Request: Copy the records from the line with "Task: Select the 175,100 holders value" through the end, putting "Hoodie" in place of "Sweatshirt" and leaving everything else the same.

Extracted records:
## start

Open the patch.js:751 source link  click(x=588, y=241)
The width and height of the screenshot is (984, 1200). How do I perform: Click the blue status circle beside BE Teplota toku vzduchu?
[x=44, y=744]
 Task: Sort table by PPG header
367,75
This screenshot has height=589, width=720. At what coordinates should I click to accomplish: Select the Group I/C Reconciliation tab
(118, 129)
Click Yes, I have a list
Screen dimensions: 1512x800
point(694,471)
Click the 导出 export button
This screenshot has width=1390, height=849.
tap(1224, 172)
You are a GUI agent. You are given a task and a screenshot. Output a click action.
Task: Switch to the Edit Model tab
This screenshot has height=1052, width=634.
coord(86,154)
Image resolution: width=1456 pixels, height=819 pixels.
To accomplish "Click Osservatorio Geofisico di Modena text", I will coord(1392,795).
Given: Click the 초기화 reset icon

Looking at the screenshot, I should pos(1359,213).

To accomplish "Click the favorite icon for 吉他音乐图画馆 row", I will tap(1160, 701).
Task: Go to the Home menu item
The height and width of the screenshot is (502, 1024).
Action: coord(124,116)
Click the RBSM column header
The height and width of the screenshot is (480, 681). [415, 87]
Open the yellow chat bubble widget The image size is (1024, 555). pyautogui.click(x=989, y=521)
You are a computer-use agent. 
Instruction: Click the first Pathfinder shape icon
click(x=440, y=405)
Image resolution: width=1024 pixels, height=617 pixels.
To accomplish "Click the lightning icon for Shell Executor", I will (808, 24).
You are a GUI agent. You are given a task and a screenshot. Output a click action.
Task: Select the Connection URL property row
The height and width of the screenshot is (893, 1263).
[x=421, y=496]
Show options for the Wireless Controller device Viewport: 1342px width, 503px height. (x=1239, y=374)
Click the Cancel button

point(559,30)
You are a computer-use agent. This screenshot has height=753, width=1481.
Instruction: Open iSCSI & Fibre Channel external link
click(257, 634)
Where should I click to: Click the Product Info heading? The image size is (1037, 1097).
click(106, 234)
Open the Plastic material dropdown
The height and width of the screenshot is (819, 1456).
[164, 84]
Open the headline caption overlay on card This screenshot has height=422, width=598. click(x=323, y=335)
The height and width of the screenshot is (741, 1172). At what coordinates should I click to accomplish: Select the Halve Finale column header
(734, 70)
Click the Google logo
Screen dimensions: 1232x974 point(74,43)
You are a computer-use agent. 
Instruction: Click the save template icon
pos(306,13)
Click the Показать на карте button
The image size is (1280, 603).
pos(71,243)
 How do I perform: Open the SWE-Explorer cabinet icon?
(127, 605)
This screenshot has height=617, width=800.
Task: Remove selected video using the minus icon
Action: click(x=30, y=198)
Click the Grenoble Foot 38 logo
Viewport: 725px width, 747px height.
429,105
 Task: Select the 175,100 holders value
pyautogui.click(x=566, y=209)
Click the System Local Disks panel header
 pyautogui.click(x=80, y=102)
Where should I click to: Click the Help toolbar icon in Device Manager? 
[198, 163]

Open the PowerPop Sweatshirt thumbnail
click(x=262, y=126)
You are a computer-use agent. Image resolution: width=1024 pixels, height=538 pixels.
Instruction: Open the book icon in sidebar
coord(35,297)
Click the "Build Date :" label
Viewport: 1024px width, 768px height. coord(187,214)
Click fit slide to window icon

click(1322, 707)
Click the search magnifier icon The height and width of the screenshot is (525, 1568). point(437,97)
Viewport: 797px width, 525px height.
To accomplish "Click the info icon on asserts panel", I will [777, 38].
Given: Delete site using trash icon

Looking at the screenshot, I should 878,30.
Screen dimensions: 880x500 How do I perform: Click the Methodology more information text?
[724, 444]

## end

Answer to this problem:
 Task: Select the 175,100 holders value
pyautogui.click(x=566, y=209)
Click the System Local Disks panel header
 pyautogui.click(x=80, y=102)
Where should I click to: Click the Help toolbar icon in Device Manager? 
[198, 163]

Open the PowerPop Hoodie thumbnail
click(x=262, y=126)
You are a computer-use agent. Image resolution: width=1024 pixels, height=538 pixels.
Instruction: Open the book icon in sidebar
coord(35,297)
Click the "Build Date :" label
Viewport: 1024px width, 768px height. coord(187,214)
Click fit slide to window icon

click(1322, 707)
Click the search magnifier icon The height and width of the screenshot is (525, 1568). point(437,97)
Viewport: 797px width, 525px height.
To accomplish "Click the info icon on asserts panel", I will [777, 38].
Given: Delete site using trash icon

Looking at the screenshot, I should 878,30.
Screen dimensions: 880x500 How do I perform: Click the Methodology more information text?
[724, 444]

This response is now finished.